Using the information >>
(a) According to the IKZF1 article, why do most patients not benefit from immune checkpoint inhibition? Answer in one to three sentences.
(b) Copy the passage of the IKZF1 article between "Overexpression of IKZF1" and "in New York.", inclusive.
(c) Decide whether each statement agrees with the IKZF1 article. Answer yes or no and quote the deciding words from the article. (i) The research was published in Cell Systems. (ii) IKZF1 mutations in skin cancer are associated with better patient prognosis. (iii) The senior study author is affiliated with Columbia University Medical Center.

[[ Study text open ]]

Overexpression of IKZF1 facilitates immune attack on skin cancer and other solid tumors.
Induced IKZF1 overexpression facilitates tumor infiltration by immune cells and enhances the efficacy of programmed death 1 (PD-1) and cytotoxic T-lymphocyte–associated antigen 4 (CTLA-4) immune checkpoint inhibition in skin cancer and other solid cancer types, preclinical research published in Cell Systems suggests. IKZF1 mutations in skin cancer are also associated with poor patient prognosis, the investigators found.
“This work provides proof of concept that tumors can be rendered susceptible by ‘hijacking’ immune cell recruitment signals through molecular master regulators,” reported senior study author Angela M. Christiano, PhD, of the Herbert Irving Comprehensive Cancer Center, Columbia University Medical Center, in New York.
Cancer immunotherapies are designed to improve antitumor immune response, but tumors have more than one molecular mechanism of immune evasion. As a result, most patients do not benefit from immune checkpoint inhibition.

[[ Study text closed ]]
[[ Given data open ]]

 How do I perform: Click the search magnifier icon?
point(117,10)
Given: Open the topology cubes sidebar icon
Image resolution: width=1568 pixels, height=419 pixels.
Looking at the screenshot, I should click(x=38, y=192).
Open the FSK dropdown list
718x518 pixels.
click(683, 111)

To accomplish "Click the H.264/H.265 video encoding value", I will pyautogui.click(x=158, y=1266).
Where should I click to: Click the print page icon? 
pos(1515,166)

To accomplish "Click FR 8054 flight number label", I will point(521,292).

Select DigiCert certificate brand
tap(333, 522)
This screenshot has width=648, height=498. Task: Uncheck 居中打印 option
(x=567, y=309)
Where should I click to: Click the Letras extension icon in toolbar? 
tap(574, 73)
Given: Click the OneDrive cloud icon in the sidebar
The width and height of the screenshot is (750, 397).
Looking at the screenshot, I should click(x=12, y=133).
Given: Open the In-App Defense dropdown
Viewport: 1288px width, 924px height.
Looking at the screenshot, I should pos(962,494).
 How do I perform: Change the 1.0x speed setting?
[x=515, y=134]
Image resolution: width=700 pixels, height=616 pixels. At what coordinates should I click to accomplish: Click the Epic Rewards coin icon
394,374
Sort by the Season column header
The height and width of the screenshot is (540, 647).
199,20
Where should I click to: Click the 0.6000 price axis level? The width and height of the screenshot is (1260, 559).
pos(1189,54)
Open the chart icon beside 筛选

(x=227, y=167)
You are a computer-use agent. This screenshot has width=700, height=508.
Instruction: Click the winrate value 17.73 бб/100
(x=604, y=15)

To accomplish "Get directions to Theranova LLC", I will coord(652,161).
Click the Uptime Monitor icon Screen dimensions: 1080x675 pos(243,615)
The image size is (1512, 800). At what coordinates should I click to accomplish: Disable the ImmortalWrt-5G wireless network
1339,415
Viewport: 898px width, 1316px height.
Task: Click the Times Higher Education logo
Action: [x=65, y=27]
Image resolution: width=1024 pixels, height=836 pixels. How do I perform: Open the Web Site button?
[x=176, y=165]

[[ Given data closed ]]

Task answers >>
(a) Most patients do not benefit because tumors have more than one molecular mechanism of immune evasion. Immunotherapies are designed to improve the antitumor immune response, but tumors can still evade it through these other mechanisms.

(b)
Overexpression of IKZF1 facilitates immune attack on skin cancer and other solid tumors.
Induced IKZF1 overexpression facilitates tumor infiltration by immune cells and enhances the efficacy of programmed death 1 (PD-1) and cytotoxic T-lymphocyte–associated antigen 4 (CTLA-4) immune checkpoint inhibition in skin cancer and other solid cancer types, preclinical research published in Cell Systems suggests. IKZF1 mutations in skin cancer are also associated with poor patient prognosis, the investigators found.
“This work provides proof of concept that tumors can be rendered susceptible by ‘hijacking’ immune cell recruitment signals through molecular master regulators,” reported senior study author Angela M. Christiano, PhD, of the Herbert Irving Comprehensive Cancer Center, Columbia University Medical Center, in New York.

(c)
(i) Yes: "preclinical research published in Cell Systems suggests"
(ii) No: "IKZF1 mutations in skin cancer are also associated with poor patient prognosis"
(iii) Yes: "of the Herbert Irving Comprehensive Cancer Center, Columbia University Medical Center, in New York"